- Em 17 de junho, centenas de pessoas reuniram-se em Oxford para acompanhar a participação de Tommy Robinson num debate na Oxford Union.
- Robinson, cujo nome real é Stephen Yaxley-Lennon, defendia a moção: «O Ocidente tem razão em desconfiar do Islão».
- Manifestantes ergueram cartazes e criticaram o evento, alegando que poderia intensificar tensões e legitimar retórica divisiva.
- A polícia criou um cordão entre manifestantes e contramanifestantes para evitar confrontos à entrada da Oxford Union.
- O episódio reacendeu o debate no Reino Unido sobre o equilíbrio entre liberdade de expressão e o impacto de acolher figuras públicas polémicas em espaços académicos.
Na Oxford Union, uma intervenção de Tommy Robinson gerou protestos e reacendeu o debate sobre liberdade de expressão. O ativista de extrema-direita, cujo nome verdadeiro é Stephen Yaxley-Lennon, chegou a Oxford na tarde de 17 de junho para defender a moção “O Ocidente tem razão em desconfiar do Islão”.

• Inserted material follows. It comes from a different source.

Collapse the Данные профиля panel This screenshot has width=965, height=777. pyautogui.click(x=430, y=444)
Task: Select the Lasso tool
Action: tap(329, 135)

Centenas de manifestantes reuniram-se no centro de Oxford, em frente à histórica sociedade de debates. Seguranças mantiveram um perímetro entre os opositores e Robinson, que pretendia falar num evento público.

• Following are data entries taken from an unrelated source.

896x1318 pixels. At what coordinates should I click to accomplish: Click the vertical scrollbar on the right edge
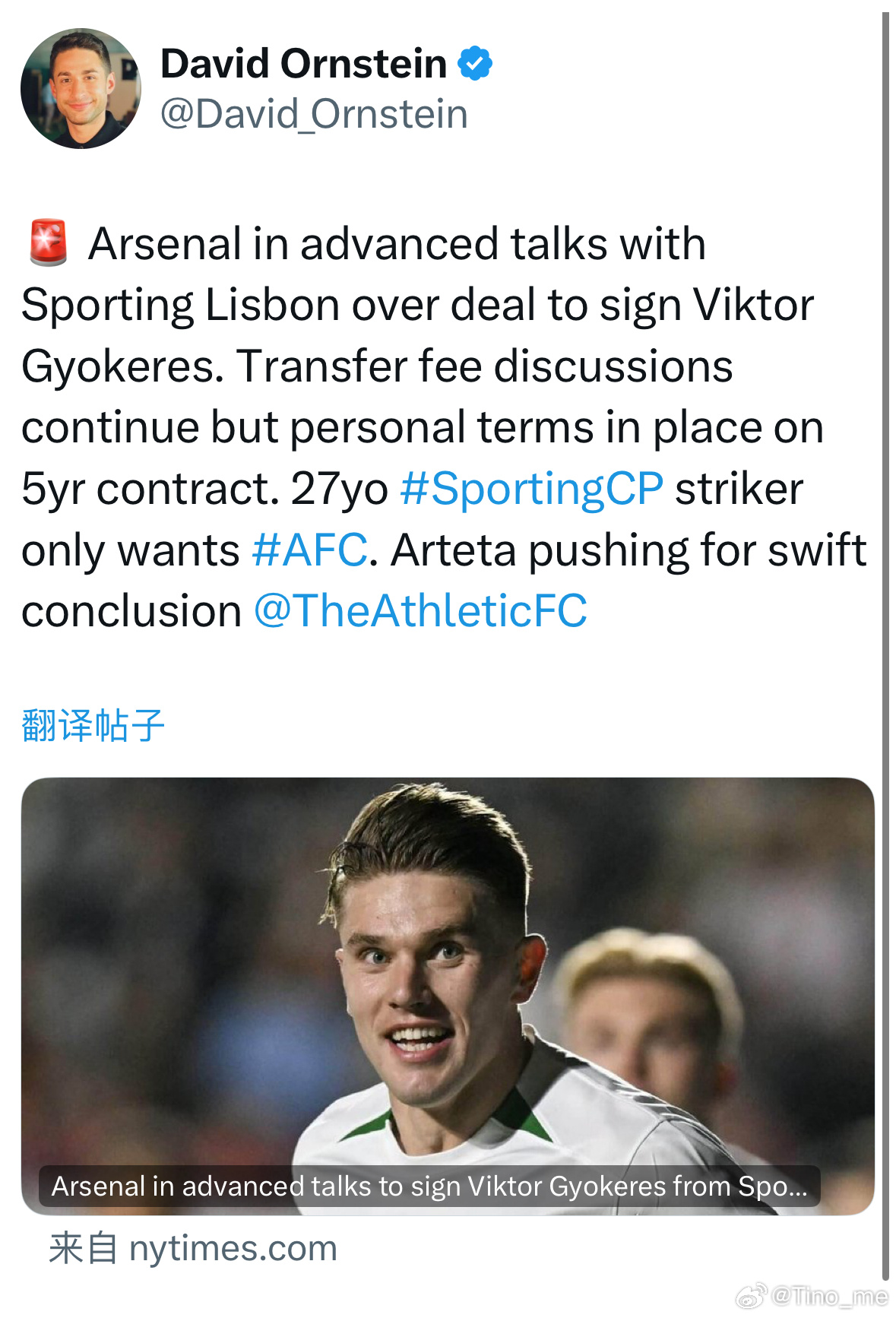[885, 646]
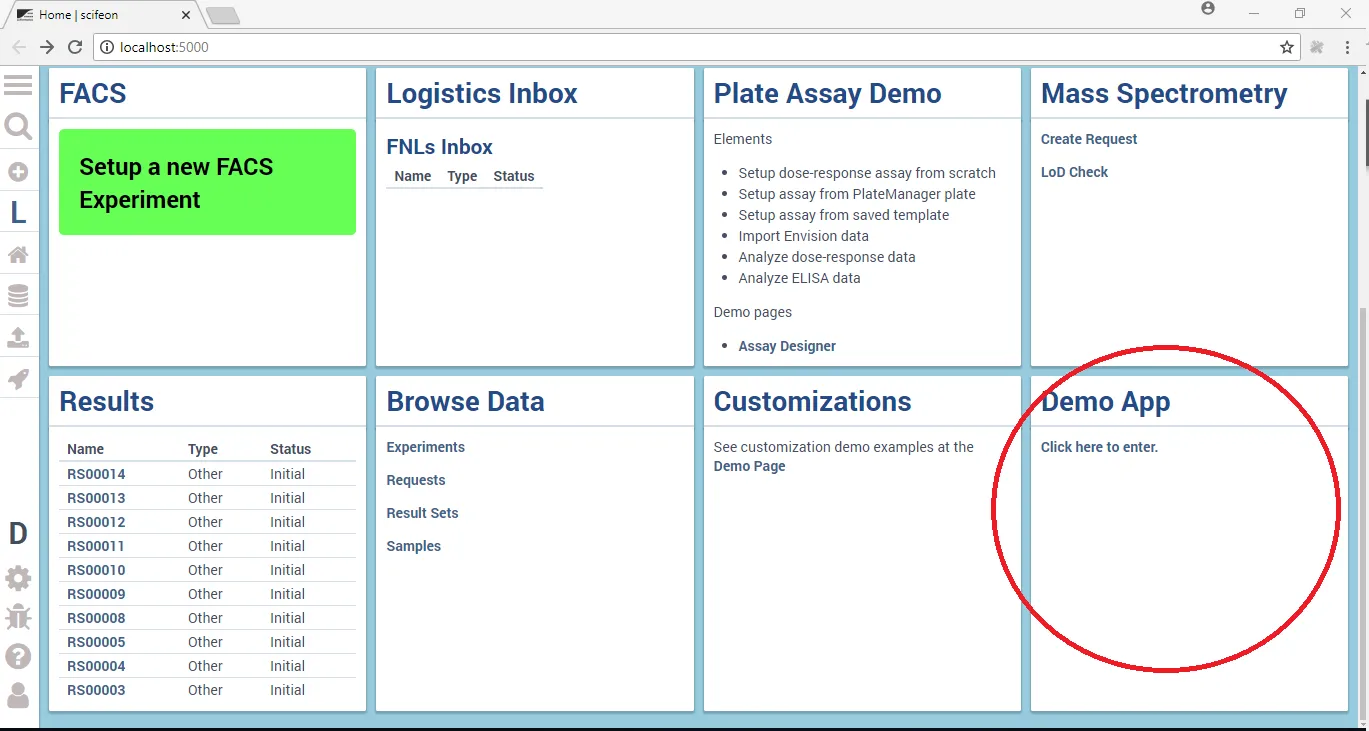This screenshot has height=731, width=1369.
Task: Click the upload tray sidebar icon
Action: [18, 338]
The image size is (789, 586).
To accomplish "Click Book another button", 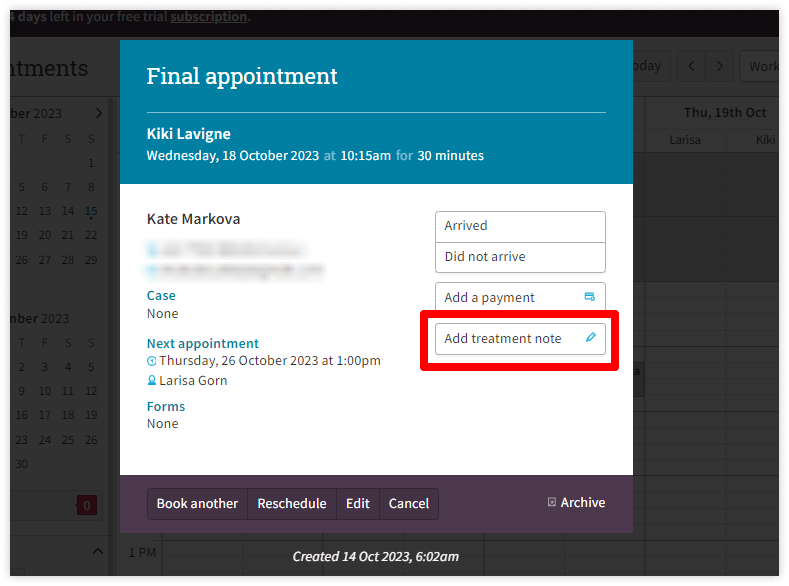I will 197,504.
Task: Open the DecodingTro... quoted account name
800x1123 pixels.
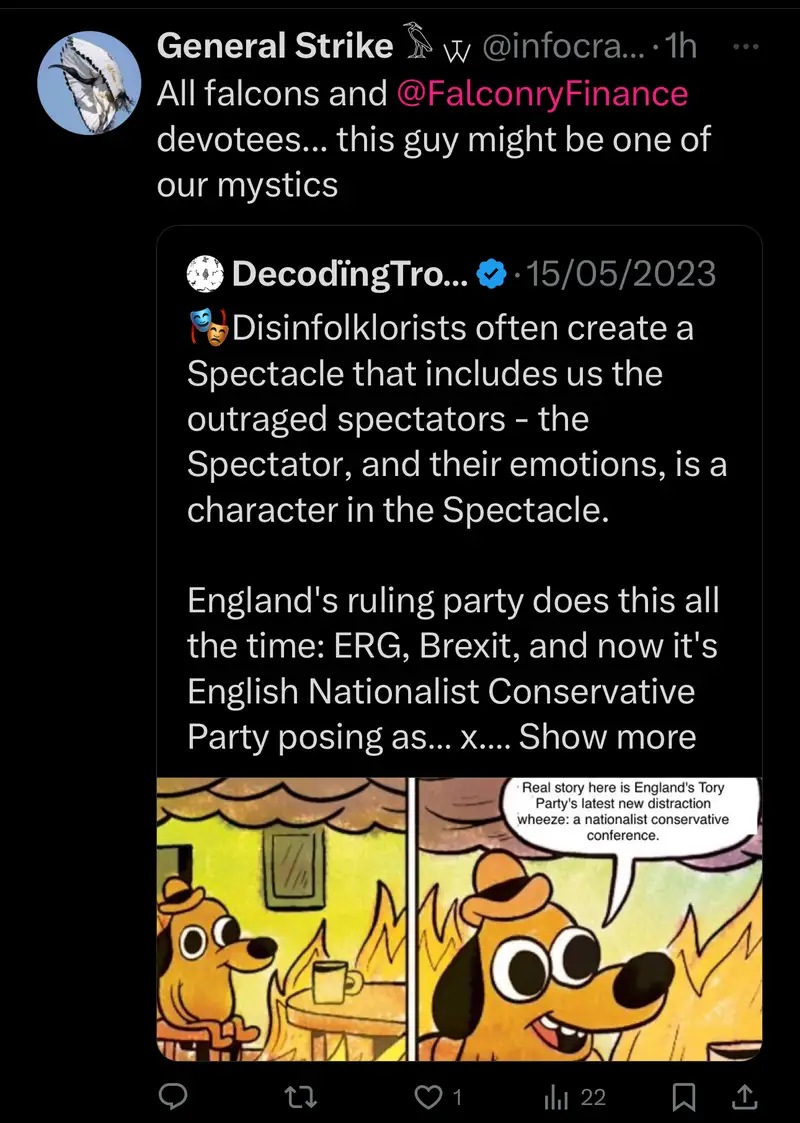Action: tap(350, 273)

Os manifestantes levantavam cartazes e entoavam palavras de ordem contra Robinson, rejeitando a presença do orador. Entre os dizeres, estavam mensagens como não discutas racismo e não dar palco ao fascista Yaxley-Lennon.
A polícia instalou um cordão visível para evitar confrontos junto à Oxford Union. Além de estudantes, residentes locais e ativistas participaram nas críticas ao convite.
A discussão volta a colocar em evidência o tema da liberdade de expressão em espaços académicos. Observadores descrevem o episódio como um teste à responsabilidade institucional de acolher figuras controversas.
Contexto e reacção
O incidente ocorre num momento em que o Reino Unido debate até que ponto instituições académicas devem ponderar o impacto de figuras públicas divisivas. A transferência de atenções para o debate alimenta discussões sobre limites da expressão.
Estudantes e analistas questionaram o papel da Oxford Union na mediação de debates controvertidos, destacando o risco de normalizar retóricas agressivas. A temática divide opiniões entre defesa da livre expressão e responsabilização institucional.
À saída, alguns participantes criticaram a presença de Robinson, alegando que o evento legitima uma retórica discriminatória. Outros defenderam o direito de ouvir o orador e compreender as diferentes perspetivas envolvidas.